Con el objetivo de conocer el modelo colaborativo implementado entre las pequeñas centrales hidroeléctricas y las asociaciones de canalistas del país, el ministro de Energía, Diego Pardow, junto con la superintendenta de Electricidad y Combustibles, Marta Cabeza, y líderes gremiales de la industria realizaron una visita a la minihidro “Mallarauco”, ubicada en Melipilla, cuya generación va en directo beneficio de la actividad agrícola de la zona.

A través de esta central, que opera con una potencia bruta de 3,52 MW, los agricultores aportan a la empresa GPE los derechos de aprovechamiento de agua, pudiendo obtener, en forma de retribución, recursos para el mejoramiento de la red de riego del valle.

Este tipo de desarrollos colaborativos empezaron a proliferar en Chile en 2007, alcanzando a la fecha a cerca de 654 MW, lo que equivale al consumo de 750.000 hogares durante un año. Considerando solo las empresas que participan en la Asociación de Pequeñas y Medianas Centrales Hidroeléctricas (Apemec), estas han realizado a la fecha transferencias directas a las comunidades de canalistas por más de US$67 millones.

Estos proyectos de energía renovable producen energía verde las 24 horas del día de forma estable. Para ello, utilizan la infraestructura de canales ya existentes o asociadas a la gestión del agua, como los embalses de regadío. Además, en su ciclo de vida útil no generan desechos no reciclables o degradación de equipos y no producen ningún tipo de emisión contaminante a la atmósfera.

Para el ministro de Energía, Diego Pardow, “esta es una fuente de generación no intermitente con una tecnología que permite inyectar energía al sistema las 24 horas del día. Pero, además, son iniciativas estables respecto de su relación con las comunidades ya que permiten combinar las distintas vocaciones productivas de las zonas donde se instalan, lo que permite mirar con otros horizontes temporales los proyectos”.

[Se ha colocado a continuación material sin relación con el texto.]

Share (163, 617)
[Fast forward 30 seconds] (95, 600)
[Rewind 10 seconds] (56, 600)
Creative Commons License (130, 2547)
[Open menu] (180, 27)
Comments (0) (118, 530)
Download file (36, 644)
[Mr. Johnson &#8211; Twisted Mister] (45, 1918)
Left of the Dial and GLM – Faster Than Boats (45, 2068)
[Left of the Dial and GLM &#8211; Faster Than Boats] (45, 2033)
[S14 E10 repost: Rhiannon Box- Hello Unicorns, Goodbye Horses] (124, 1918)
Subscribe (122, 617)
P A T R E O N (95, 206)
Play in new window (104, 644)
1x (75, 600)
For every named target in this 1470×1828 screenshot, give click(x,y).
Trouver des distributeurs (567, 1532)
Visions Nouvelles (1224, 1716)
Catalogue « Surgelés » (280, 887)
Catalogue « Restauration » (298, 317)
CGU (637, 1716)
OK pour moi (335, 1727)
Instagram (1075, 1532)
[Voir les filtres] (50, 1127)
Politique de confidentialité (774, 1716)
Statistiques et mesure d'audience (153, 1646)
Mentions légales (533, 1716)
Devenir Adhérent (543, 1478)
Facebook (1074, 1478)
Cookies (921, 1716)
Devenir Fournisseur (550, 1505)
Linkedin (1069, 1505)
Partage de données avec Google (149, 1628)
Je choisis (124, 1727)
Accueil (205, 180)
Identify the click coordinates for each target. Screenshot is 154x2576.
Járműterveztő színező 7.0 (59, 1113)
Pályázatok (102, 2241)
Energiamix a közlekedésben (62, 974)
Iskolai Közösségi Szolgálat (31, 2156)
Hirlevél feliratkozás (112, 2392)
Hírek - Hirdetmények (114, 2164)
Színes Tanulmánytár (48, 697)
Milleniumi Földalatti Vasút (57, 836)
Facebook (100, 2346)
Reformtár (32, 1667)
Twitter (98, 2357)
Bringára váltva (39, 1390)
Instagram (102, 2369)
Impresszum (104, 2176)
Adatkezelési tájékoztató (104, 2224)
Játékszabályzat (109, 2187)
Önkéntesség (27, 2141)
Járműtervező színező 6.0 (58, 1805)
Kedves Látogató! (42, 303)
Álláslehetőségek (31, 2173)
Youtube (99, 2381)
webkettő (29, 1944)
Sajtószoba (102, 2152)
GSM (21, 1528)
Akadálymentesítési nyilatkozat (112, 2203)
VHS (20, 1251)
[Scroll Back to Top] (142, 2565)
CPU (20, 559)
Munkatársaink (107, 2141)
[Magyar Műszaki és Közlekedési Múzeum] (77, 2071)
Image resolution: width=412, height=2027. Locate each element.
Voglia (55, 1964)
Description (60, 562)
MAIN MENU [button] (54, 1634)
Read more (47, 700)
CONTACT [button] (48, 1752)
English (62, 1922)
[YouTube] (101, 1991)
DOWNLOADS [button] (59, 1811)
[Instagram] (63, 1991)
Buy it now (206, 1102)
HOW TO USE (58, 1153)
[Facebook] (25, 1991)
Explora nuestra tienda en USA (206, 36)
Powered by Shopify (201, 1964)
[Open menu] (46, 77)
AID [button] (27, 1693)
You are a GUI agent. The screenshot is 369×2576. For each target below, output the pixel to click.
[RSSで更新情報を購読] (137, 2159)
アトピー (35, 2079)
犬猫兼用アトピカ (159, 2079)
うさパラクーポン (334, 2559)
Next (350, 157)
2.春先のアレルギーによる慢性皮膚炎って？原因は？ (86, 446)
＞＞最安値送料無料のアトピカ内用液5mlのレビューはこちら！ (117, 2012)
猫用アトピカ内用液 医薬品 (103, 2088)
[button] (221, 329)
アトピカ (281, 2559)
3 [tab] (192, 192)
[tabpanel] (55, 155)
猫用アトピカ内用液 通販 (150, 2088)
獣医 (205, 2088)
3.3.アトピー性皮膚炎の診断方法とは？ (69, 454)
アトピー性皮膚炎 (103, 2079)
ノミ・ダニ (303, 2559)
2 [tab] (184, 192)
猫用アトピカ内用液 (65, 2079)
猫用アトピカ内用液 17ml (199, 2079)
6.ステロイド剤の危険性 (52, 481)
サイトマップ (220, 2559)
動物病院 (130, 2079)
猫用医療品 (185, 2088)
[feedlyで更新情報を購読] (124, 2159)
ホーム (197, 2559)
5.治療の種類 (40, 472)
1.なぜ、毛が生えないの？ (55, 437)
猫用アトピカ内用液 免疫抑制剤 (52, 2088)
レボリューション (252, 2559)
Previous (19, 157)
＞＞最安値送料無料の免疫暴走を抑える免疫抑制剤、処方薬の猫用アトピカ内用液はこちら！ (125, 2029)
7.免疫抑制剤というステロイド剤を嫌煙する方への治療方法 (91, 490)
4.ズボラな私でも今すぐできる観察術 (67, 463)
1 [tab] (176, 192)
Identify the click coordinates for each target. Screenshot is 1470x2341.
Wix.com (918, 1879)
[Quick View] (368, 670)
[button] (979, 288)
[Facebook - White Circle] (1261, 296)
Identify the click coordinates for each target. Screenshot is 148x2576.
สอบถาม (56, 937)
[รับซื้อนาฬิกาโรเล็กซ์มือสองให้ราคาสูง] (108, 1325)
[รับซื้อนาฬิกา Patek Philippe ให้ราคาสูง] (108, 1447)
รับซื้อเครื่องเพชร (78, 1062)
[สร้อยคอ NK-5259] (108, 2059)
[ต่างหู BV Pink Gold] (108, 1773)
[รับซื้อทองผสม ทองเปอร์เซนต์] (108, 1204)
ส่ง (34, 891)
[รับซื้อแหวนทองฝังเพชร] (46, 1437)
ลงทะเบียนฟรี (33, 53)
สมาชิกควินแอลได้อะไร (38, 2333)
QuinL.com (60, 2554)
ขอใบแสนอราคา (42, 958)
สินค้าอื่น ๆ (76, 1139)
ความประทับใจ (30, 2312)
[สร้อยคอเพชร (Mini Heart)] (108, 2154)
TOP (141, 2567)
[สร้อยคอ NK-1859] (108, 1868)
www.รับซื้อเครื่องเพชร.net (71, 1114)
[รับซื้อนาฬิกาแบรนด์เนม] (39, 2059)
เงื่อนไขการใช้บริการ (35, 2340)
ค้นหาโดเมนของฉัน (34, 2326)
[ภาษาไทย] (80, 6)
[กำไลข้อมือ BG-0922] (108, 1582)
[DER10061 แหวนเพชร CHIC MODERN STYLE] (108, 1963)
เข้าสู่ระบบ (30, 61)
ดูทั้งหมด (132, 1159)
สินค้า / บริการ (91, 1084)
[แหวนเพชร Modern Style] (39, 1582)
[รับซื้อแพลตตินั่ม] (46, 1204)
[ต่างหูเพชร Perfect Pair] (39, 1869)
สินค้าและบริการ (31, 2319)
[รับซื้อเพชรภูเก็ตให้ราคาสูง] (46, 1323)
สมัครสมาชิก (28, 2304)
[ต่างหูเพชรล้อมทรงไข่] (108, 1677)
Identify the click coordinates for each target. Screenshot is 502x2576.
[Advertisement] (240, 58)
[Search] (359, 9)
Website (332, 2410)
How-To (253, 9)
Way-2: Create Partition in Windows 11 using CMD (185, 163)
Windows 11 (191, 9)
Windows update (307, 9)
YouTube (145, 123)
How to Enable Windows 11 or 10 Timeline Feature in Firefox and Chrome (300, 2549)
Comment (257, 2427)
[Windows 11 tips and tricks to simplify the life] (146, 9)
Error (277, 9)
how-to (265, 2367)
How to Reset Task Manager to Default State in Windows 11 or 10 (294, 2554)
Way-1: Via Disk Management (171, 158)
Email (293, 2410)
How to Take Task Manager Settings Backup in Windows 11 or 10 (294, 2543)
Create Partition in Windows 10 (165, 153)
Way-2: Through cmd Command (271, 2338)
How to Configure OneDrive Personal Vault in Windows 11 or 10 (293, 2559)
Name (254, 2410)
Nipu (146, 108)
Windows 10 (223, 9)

Por su parte, Rafael Loyola, director ejecutivo de Apemec, destacó que las minicentrales hidroeléctricas, sobre todo las que cuentan con este modelo de colaboración, son el complemento perfecto para el sistema eléctrico porque aportan energía verde de manera estable y sostenible, lo que es clave para lograr la carbono neutralidad y la flexibilidad necesaria para el ingreso de la energía intermitente.

“Chile ha sido exitoso en la promoción de energías renovables variables, como la solar y eólica, pero no debemos olvidarnos de la necesidad de contar con energía renovable estable, que se genere 24×7, como la hidroelectricidad, que permita dar estabilidad a la red y reemplazar el gran parque térmico contaminante presente en nuestra matriz”, sostuvo el ejecutivo.

Agregó que “lamentablemente, hoy existe una fuerte asimetría regulatoria respecto a las energías renovables constantes o 24X7; por eso, creemos que es cada vez más necesario que la regulación reconozca los atributos de la energía hidroeléctrica para lograr un sistema de generación 100% renovable y cumplir con las metas de la descarbonización”.

En la actividad estuvieron presentes, además de los representantes de Apemec, Ana Lía Rojas, directora ejecutiva de la Asociación Chilena de Energía Renovable y Almacenamiento (Acera A.G); Javier Bustos, director ejecutivo de la Asociación de Clientes Eléctricos No Regulados (Acenor); altos ejecutivos de GPE, empresa que opera otras seis plantas similares a Mallarauco a lo largo del país, y autoridades sectoriales, entre otros asistentes.